Again the risk for charities is that they could become less relevant if people feel they can do good with their purchasing decisions. So it’s more important that charities give people something back in return.

Give people a role in the brand story – audiences want more for their support. Just communicating purpose and impact isn’t enough, people want reward and enrichment.

Create a great experience, belonging, community.

Value exchange – eg RSPB gave away a booklet about how to make your garden a nature haven in exchange for contact details.

Generation Z are deeply concerned with ethics and are the most digitally engaged generation.

Kicking up a ComMotion
Alex Batchelor, chief operating officer, Brainjuicer

He showed a lot of ads – the ‘world’s best ads of 2014’, those which tapped in to emotions performed the best.

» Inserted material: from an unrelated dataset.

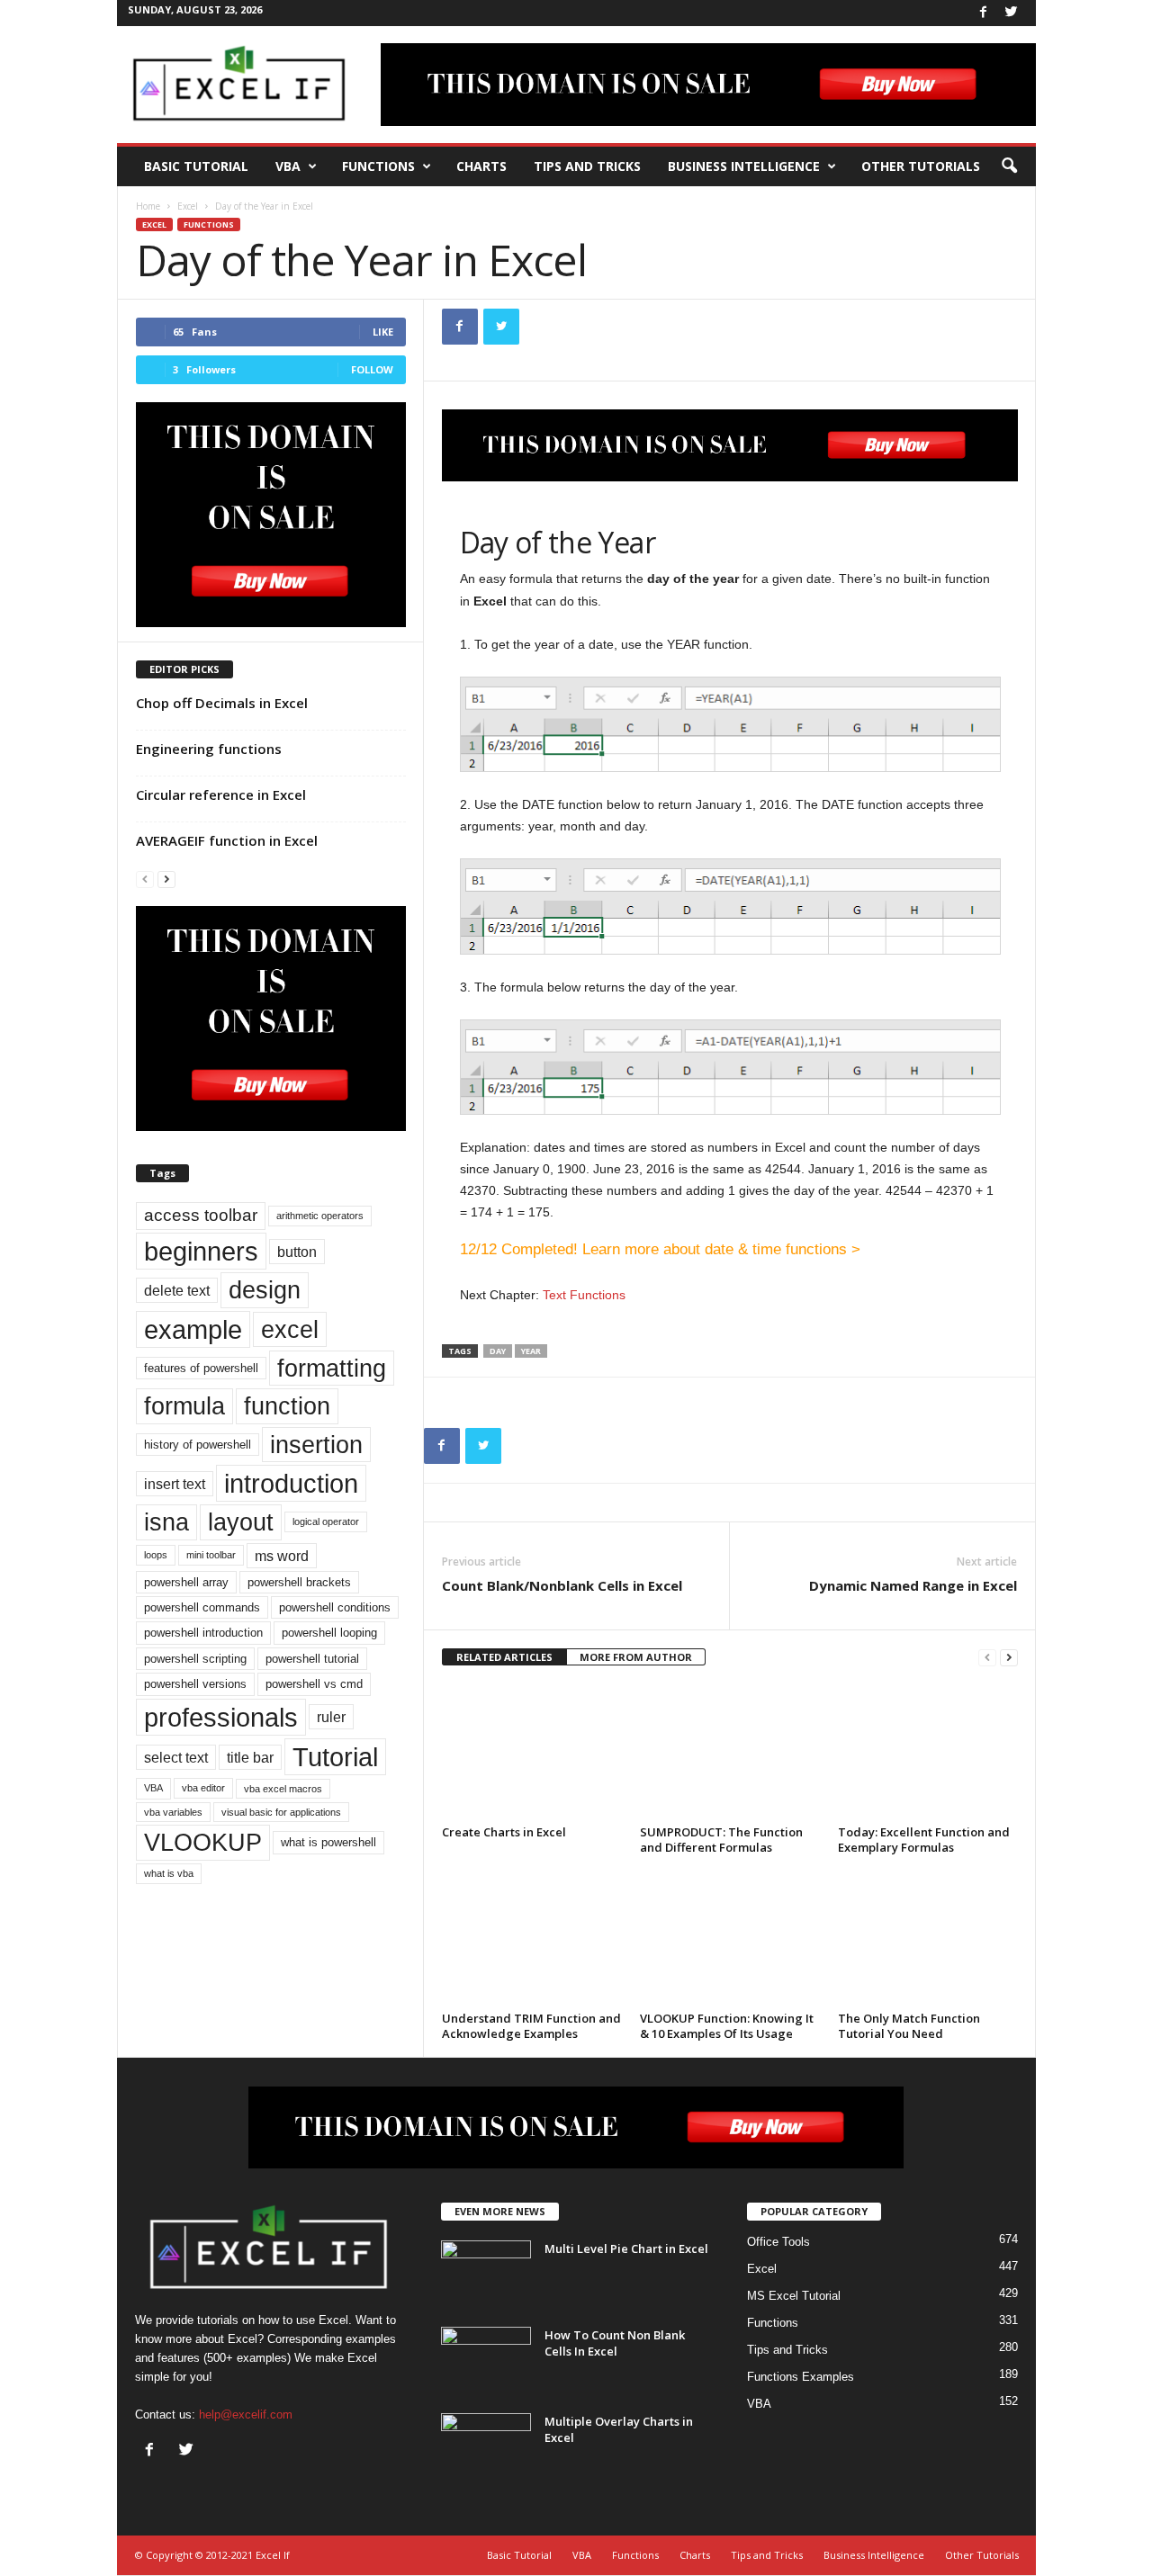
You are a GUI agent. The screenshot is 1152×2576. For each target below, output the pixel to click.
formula (184, 1406)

He then covered off some behavioural science around drivers of decisions and the fact that we are much less rational than we think we are. (if you’re interested in this read Daniel Kahnemann’s Thinking Fast and Slow). Powerful factors in decision making are:

  • Framing (the context in which we’re making a decision)
  • Copying (what we see others doing)
  • Feeling

Framing is powerful – making it easy to take an action can be more important than making it interesting!

According to Brainjuicer’s research into ads, for charities, happiness is the strongest predictor of in-market effectiveness. If you need to use negative emotions you then need to resolve them.

Commercial brands have found that going ‘all emotion’ in advertising has been much more effective than ‘the iron fist of message in the velvet glove of emotion’.